Mary sighed, stood, and picked up the comb again. Hilda smiled at her in the mirror, and Mary returned the favor. “Your face is not entirely dreadful to behold, you know,” she said, angling Hilda’s head. “You might almost pull off this look, in conditions of very low light.”
“Sadly your flaws as a friend would be visible in pitch dark.”
“You are indolent and asinine,” said Mary.
“You are obstinate and self satisfied,” said Hilda.
Mary worked as well as she could, segmenting the hair on the top of Hilda’s head into bands, front to back, and pushing each band in turn down to its roots with the comb until it developed sufficient body to bolster itself. It was rewarding work, what with gravity being such a bully and hair so plainly the underdog. Hilda’s scalp was warm and the air in her room pleasantly fogged with lacquer and cigarette smoke, while a fresh rain lashed the window and ran down the pane and caused Pimlico to warp and swim.
“And your mother?” said Hilda, after a while.
“Barely seen her in days. I had hoped to show her the school, now that I am no longer pretending, but she is too busy whoring for Father. He is set on becoming a Cabinet minister, and of course there are luncheons and functions.”
“I’d murder to have your mother. If mine has ambition then it is somewhere at the back of a drawer.”
“Yes but here is the war — don’t you see? — shaking everything up. Father’s world seems so small now. All those closed committees of men who were at school together. All the beaming wives competing. All of us daughters racing for husbands when the trap opens. Glossy fillies that we are, keeping dutifully in our lanes.”

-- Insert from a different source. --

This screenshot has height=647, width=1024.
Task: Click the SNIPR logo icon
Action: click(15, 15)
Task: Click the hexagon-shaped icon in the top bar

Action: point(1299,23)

Hilda fixed her in the mirror. “Just so long as you stay out of mine.”
“Careful, Hilda — remember who has the hairpins.”
“Well don’t come crying when you grow out of your little pauper.”
“Tom is hardly poor.”
“He lives in an attic, for pity’s sake. You told me so yourself.”
“Yes, but—”
“An attic, Mary. I’m sure you don’t love him at all. You only love the idea of your mother’s face when she meets him.”

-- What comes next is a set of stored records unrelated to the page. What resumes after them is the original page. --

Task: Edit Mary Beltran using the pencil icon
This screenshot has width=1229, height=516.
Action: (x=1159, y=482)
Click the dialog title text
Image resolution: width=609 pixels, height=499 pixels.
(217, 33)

Mary ignored her. She layered the bands of aerated hair, starting at the back and working toward the forehead to make a gratifying mound.

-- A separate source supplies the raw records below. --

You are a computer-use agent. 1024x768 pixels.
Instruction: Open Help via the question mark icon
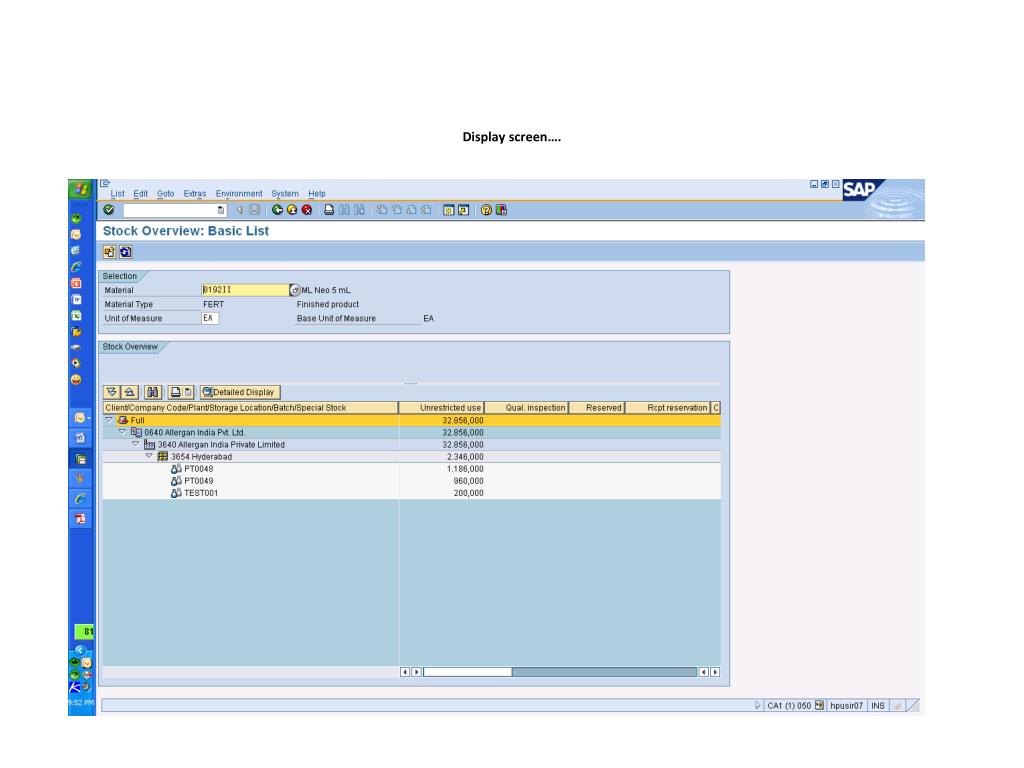(x=487, y=210)
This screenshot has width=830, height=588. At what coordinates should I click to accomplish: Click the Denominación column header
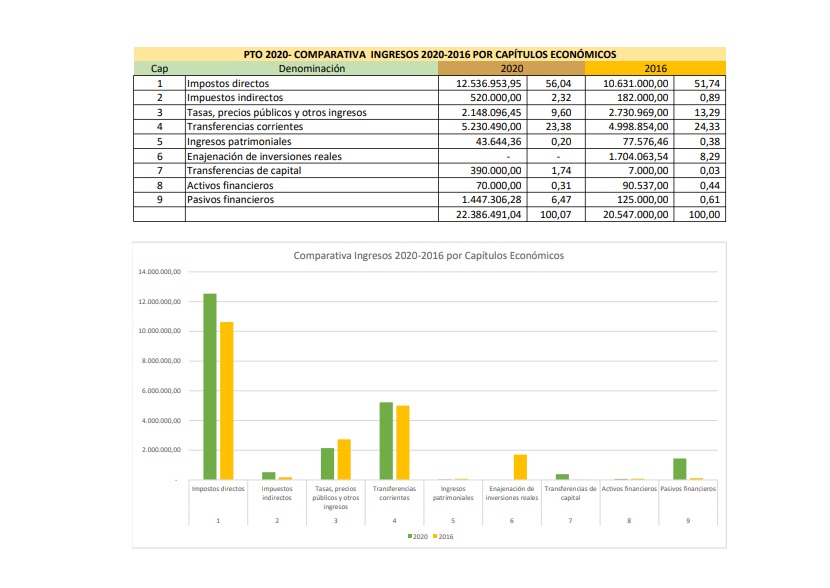coord(311,69)
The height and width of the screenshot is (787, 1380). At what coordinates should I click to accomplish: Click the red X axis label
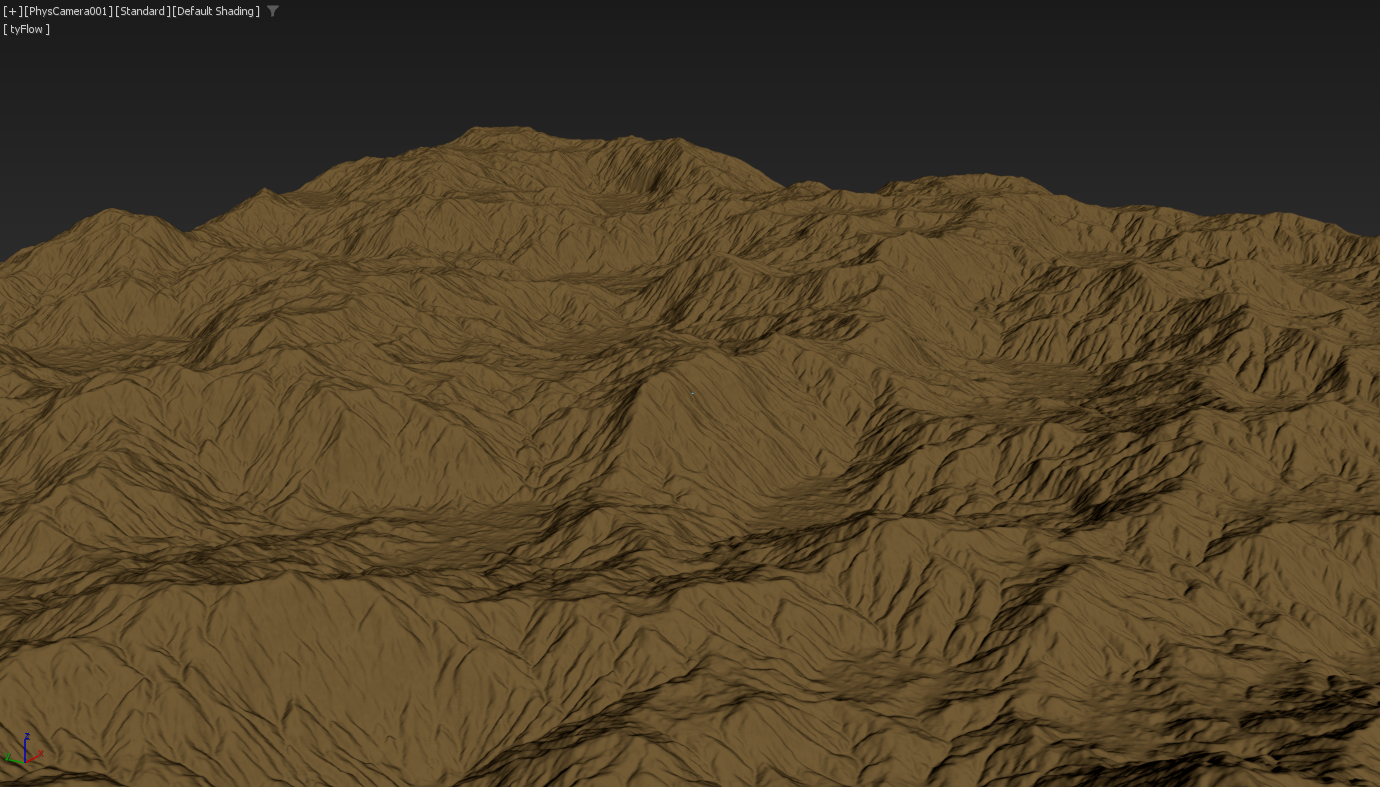[x=40, y=753]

“It’s the same reason you write to that Negro,” said Hilda. “It’s to say to your mother, ‘Look at me!’ If I were you I would simply go to her lunches and dinners. Smash the teacups if you must. Kiss the Minister of Aircraft Production. But at least do it when your mother is jolly well watching.”
Mary fixed her with a pitying look. “I write to Zachary because he is a human being.”
“Is that what you told his father? He must have been impressed.”
Mary turned Hilda’s head left and right in the mirror, a little more sharply than was absolutely necessary. “I told him that he might consider bringing his child home. And that I could assure him of a school place, with a shelter in the event of any raid.”
“Did he look at you like this?” said Hilda, making a rubbery grimace and widening her eyes to make saucers of incomprehension.
“He wore a coat and tie like any man, and received me very civilly.”
“Did you make him presents of colored glass beads?”
“He told me about his life in America.”
“And counted the spoons when you left.”
Mary gave Hilda’s hair a last blast of spray to set it. “Your attitude is just like society’s.”
“Oh good,” said Hilda.
Mary lifted the hand mirror so Hilda could see herself from the back.
“Interesting,” said Hilda.
“What is?” said Mary.
“Nothing,” said Hilda, supposing that it would have to do until she could get to the salon.
IN THE GARRET TOM lay back against the bolster and drew on the cigarette Mary put to his lips. The cigarette’s pull lit them up, flaring and fading again.
Outside, wardens policed the blackout. Light, which had always united the city in a universal glow, had shrunk back into points. It was its old self again: a privateer, a dweller in nooks. People sheltered flames from drafts. Shadows grew by accretion, thickening nightly, as if the day wouldn’t rinse off the dark.